Easy Tips & Tricks To Prune Parsley For More Produce In Your Garden

Parsley (Petroselinum crispum) is a beloved herb in the kitchen and garden. Even if you don't want to grow the plants to eat, they can help you attract more butterflies with their abundant blooms, and hungry caterpillars can eat up the leaves. Regardless of why you choose to grow it, you'll want to make the most of your plants to get sufficient foliage all season long. Parsley is a biennial plant that's treated as an annual in most gardens because cold winters will kill them. For a long, bountiful harvest, prune them often and efficiently, and don't allow them to grow flowers.

Proper pruning will stimulate more growth, guaranteeing you get the most out of your plant. Doing it incorrectly won't ruin your harvest, but you'll miss out on a lot of potential foliage before the plant goes dormant or dies for the winter. The best time to prune parsley is during its first year, ideally in the spring. If the plant survives the winter and regrows in the second year, the leaves will taste more bitter than those of last year's batch. The leaves will still be edible, but they won't taste as great.

Prune parsley at the base

Caring for a parsley plant is pretty straightforward. Pruning and harvesting may also seem simple, but you can shorten the plant's growing season with the wrong pruning technique. The best way to harvest your parsley and keep it around for longer is to cut the stems at the base of the plant right above the soil. Taking only the leaves and forgetting the stems will cause the plant to be less productive. It's better to remove the stem so the plant can focus its energy elsewhere.

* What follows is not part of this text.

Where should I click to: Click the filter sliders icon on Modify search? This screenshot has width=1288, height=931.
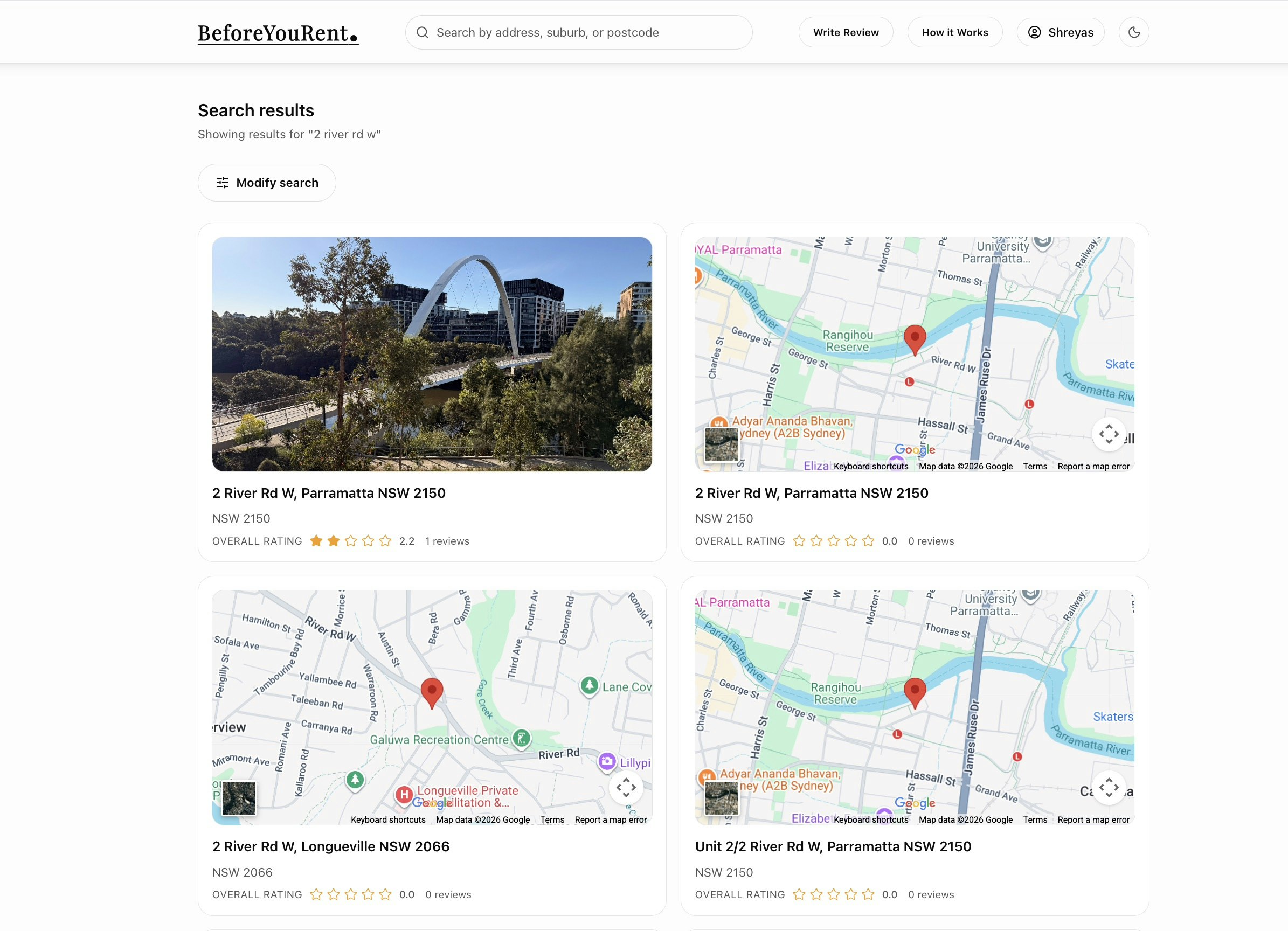pyautogui.click(x=223, y=182)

Pruning frequently encourages new growth, but be careful not to overdo it. Parsley plants should always have at least two leaves left on the plant so it can continue growing. If you remove too many leaves, it can become weak and even die. If you allow your plant to become bushy, you won't have to worry about a dwindling plant. Or, you can succession plant several plants to have more than one to harvest from if you want to keep the plants small with just a few leaves each.

Pick parsley flowers immediately

Parsley plants bloom at the end of their lives, so if you see your plant growing flowers, it's a sign that the end is near. You typically won't see flowers until the second year, and if you live in a cold climate where you can't grow parsley in winter, you may not see the flowers at all. The flowers are great for pollinators, and you'll likely see a ton of them buzzing around the blooms. Although they're good for the insects, you'll want to remove flower stalks as soon as you see them. Keep the plant's energy focused on the parsley leaves by removing the flower stalk completely at the base of the plant.

If you want to enjoy the pollinators parsley flowers can bring, consider protecting parsley plants through winter or bringing them indoors. Then, come spring, interplant second-year plants with first-year plants to get a good mix of new and old. You can harvest the new ones while you let the older ones flower. Second-year plants are still edible, though their flavor might not be enjoyable enough to keep harvesting from them.